>> BEGIN The input

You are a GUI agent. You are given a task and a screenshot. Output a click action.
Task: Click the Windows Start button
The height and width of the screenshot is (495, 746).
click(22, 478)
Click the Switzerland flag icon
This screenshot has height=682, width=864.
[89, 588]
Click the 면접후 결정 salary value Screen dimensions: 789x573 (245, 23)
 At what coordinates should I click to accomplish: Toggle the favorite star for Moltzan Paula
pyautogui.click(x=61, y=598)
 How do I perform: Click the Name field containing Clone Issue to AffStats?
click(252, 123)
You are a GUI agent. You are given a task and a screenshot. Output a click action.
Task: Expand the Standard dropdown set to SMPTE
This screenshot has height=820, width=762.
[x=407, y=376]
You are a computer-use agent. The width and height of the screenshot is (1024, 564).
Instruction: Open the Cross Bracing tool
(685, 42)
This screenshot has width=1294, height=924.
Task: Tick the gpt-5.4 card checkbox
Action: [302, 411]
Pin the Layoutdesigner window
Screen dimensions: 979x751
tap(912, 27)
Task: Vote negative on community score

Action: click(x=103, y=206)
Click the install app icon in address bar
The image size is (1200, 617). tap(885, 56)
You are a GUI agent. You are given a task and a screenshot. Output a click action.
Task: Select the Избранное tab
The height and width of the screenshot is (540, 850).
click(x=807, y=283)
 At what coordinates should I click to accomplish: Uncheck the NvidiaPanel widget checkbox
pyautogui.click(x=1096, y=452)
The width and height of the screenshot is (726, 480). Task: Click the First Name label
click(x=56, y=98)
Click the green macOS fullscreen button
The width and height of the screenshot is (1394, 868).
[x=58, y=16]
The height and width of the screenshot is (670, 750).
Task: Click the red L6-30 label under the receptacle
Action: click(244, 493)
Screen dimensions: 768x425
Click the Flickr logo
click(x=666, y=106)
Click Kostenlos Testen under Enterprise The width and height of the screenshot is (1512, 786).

>> END The input

Copy every one of the records above line for line, changing nothing.

You are a GUI agent. You are given a task and a screenshot. Output a click action.
Task: Click the Windows Start button
The height and width of the screenshot is (495, 746).
click(22, 478)
Click the Switzerland flag icon
This screenshot has height=682, width=864.
[89, 588]
Click the 면접후 결정 salary value Screen dimensions: 789x573 (245, 23)
 At what coordinates should I click to accomplish: Toggle the favorite star for Moltzan Paula
pyautogui.click(x=61, y=598)
 How do I perform: Click the Name field containing Clone Issue to AffStats?
click(252, 123)
You are a GUI agent. You are given a task and a screenshot. Output a click action.
Task: Expand the Standard dropdown set to SMPTE
This screenshot has height=820, width=762.
[x=407, y=376]
You are a computer-use agent. The width and height of the screenshot is (1024, 564).
Instruction: Open the Cross Bracing tool
(685, 42)
This screenshot has width=1294, height=924.
Task: Tick the gpt-5.4 card checkbox
Action: [302, 411]
Pin the Layoutdesigner window
Screen dimensions: 979x751
tap(912, 27)
Task: Vote negative on community score

Action: click(x=103, y=206)
Click the install app icon in address bar
The image size is (1200, 617). tap(885, 56)
You are a GUI agent. You are given a task and a screenshot. Output a click action.
Task: Select the Избранное tab
The height and width of the screenshot is (540, 850).
click(x=807, y=283)
 At what coordinates should I click to accomplish: Uncheck the NvidiaPanel widget checkbox
pyautogui.click(x=1096, y=452)
The width and height of the screenshot is (726, 480). Task: Click the First Name label
click(x=56, y=98)
Click the green macOS fullscreen button
The width and height of the screenshot is (1394, 868).
[x=58, y=16]
The height and width of the screenshot is (670, 750).
Task: Click the red L6-30 label under the receptacle
Action: click(244, 493)
Screen dimensions: 768x425
Click the Flickr logo
click(x=666, y=106)
Click Kostenlos Testen under Enterprise The width and height of the screenshot is (1512, 786).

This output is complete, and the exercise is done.